* **Texto para leitura**:
=-=-=-=-=

Dava para perceber que o porteiro do hotel, apenas pedia calma ao agressor, enquanto tentava levantar a mulher. Os dois balaços que recebeu no peito, de cima para baixo, o sujeito empurrando a mulher de volta para o carro, a arma, agora contra o motorista, enquanto o veículo saía em disparada. O corpo estendido no chão, do porteiro baleado, passou por mais um registro.
Quanta coisa já aconteceu sem que depois se pudesse apurar a realidade dos fatos? Quantos escaparam da justiça pela ausência de algo que ajudasse a esclarecer o ocorrido? Quanto foi esquecido e abandonado? Quantas falas criminosas foram comodamente negadas? Quantos posam de gente decente e honrada, enquanto zombam dos demais, e cinicamente se põem a rir dos ofendidos, agredidos e assassinados?
Na extensão da avenida, câmeras captaram quando um veículo invade a pista contrária. O carro no sentido contrário tenta desviar. Após o choque, perde o controle e invade a calçada, atingindo um prédio residencial. Movimento registrado nas câmeras do próprio condomínio.

=-=-=-=-=

Transcreva do texto sobre as gravações das câmeras o trecho que começa nas palavras "Dava para perceber" e termina logo após "mais um registro.".

* **Dados fornecidos**:

=-=-=-=-=

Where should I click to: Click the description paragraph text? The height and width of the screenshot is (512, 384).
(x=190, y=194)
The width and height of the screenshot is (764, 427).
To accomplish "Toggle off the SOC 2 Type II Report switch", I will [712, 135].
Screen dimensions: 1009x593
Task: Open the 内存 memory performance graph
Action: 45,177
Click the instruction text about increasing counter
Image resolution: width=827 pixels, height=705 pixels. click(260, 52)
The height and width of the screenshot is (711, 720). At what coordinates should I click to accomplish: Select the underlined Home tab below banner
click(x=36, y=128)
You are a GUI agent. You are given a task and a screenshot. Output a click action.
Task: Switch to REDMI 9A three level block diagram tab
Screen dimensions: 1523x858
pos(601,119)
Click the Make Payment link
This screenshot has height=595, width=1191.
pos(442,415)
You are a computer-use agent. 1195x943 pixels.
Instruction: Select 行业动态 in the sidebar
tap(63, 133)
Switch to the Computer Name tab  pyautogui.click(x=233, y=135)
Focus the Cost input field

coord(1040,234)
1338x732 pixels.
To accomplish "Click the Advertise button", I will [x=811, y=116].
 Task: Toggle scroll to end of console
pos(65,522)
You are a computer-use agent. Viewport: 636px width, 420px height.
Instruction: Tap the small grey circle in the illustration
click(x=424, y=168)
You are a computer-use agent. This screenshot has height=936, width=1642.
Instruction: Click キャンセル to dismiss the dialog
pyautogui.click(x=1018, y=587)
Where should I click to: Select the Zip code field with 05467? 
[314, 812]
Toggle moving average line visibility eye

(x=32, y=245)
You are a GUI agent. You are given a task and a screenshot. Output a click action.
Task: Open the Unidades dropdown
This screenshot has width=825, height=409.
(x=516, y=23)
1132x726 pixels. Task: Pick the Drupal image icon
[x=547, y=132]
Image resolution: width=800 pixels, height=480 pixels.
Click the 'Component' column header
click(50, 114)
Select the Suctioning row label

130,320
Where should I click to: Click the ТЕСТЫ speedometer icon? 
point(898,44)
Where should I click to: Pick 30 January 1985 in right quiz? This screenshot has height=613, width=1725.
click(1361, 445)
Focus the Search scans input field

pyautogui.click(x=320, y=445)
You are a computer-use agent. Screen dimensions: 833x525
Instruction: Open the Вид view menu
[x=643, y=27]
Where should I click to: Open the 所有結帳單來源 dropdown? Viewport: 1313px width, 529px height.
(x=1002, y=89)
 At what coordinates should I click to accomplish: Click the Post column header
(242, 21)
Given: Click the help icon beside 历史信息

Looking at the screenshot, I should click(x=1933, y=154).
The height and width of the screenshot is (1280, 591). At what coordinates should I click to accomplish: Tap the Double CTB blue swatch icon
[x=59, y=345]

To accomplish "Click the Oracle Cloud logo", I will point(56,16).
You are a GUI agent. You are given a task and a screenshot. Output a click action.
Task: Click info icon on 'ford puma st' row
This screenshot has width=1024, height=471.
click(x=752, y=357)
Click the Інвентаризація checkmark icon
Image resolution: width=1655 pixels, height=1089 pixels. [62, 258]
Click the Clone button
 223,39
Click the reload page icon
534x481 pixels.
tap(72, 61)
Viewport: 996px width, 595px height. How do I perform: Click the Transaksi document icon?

=-=-=-=-=

* **Resultado da tarefa**:
Dava para perceber que o porteiro do hotel, apenas pedia calma ao agressor, enquanto tentava levantar a mulher. Os dois balaços que recebeu no peito, de cima para baixo, o sujeito empurrando a mulher de volta para o carro, a arma, agora contra o motorista, enquanto o veículo saía em disparada. O corpo estendido no chão, do porteiro baleado, passou por mais um registro.